(Collected data)
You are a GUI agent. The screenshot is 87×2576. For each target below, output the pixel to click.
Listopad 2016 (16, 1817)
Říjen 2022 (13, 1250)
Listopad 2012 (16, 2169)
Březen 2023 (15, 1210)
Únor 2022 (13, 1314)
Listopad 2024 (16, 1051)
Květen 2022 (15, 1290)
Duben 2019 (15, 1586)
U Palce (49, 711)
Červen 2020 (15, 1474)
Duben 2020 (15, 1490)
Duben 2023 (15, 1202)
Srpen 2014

PROBLEM DETAILS: Wherever a line in the entries above holds "Listopad", copy that line.

TASK RESULT:
Listopad 2016 (16, 1817)
Listopad 2012 (16, 2169)
Listopad 2024 (16, 1051)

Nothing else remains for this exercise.